* [Task details]: Give back each entry unchanged, minus pictures.

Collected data
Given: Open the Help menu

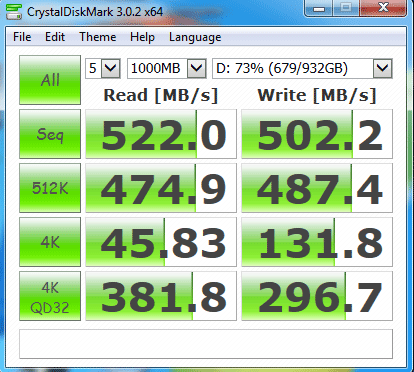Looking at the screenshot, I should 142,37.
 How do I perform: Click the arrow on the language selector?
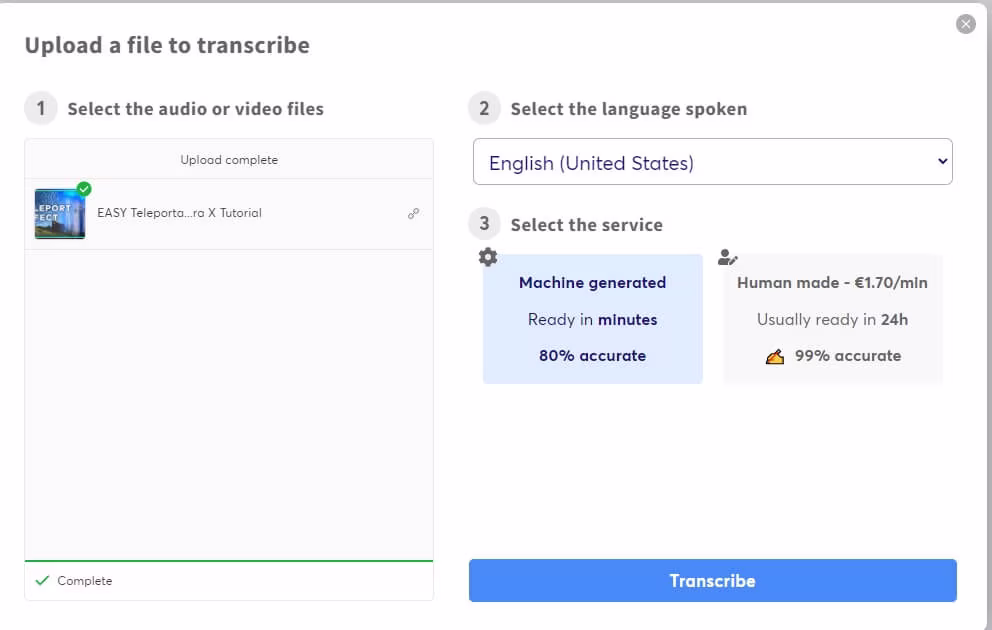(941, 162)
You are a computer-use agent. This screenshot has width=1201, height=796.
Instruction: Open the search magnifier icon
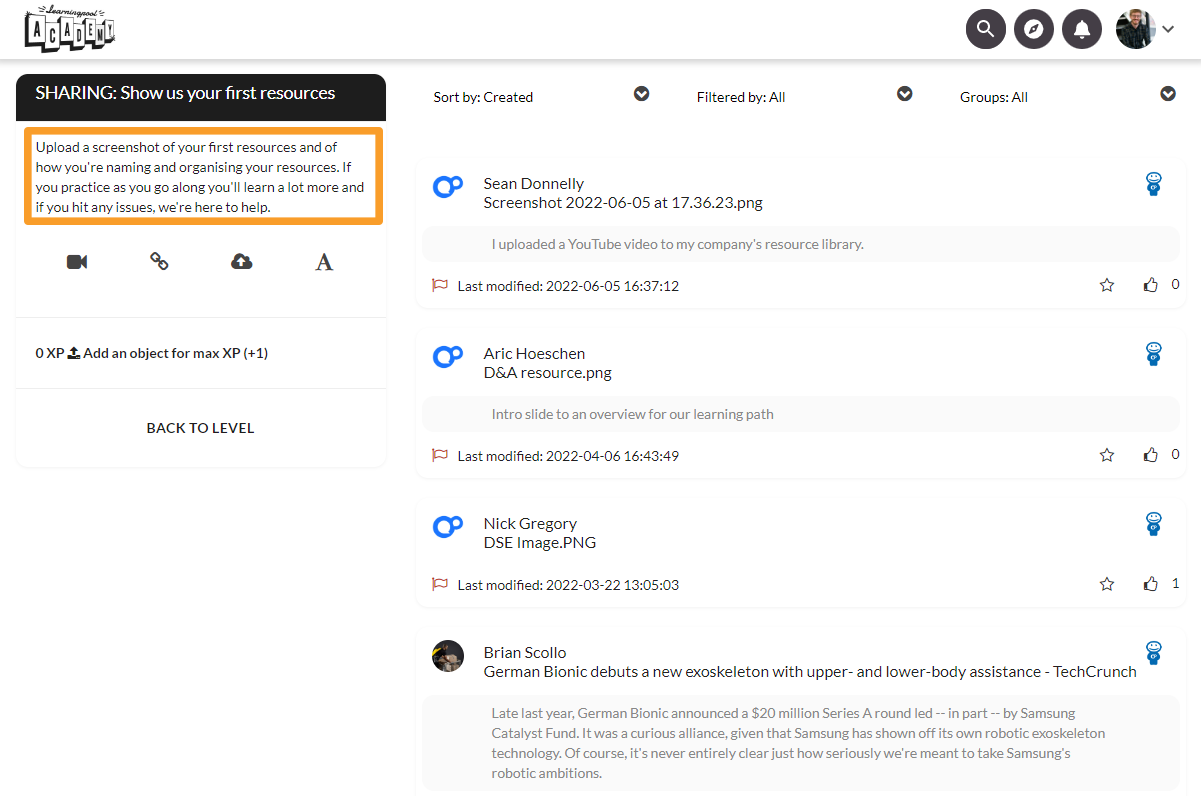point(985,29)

* [Solution]:
Given: Open the Help menu

Looking at the screenshot, I should 142,37.
 How do I perform: Click the arrow on the language selector?
(941, 162)
You are a computer-use agent. This screenshot has width=1201, height=796.
Instruction: Open the search magnifier icon
point(985,29)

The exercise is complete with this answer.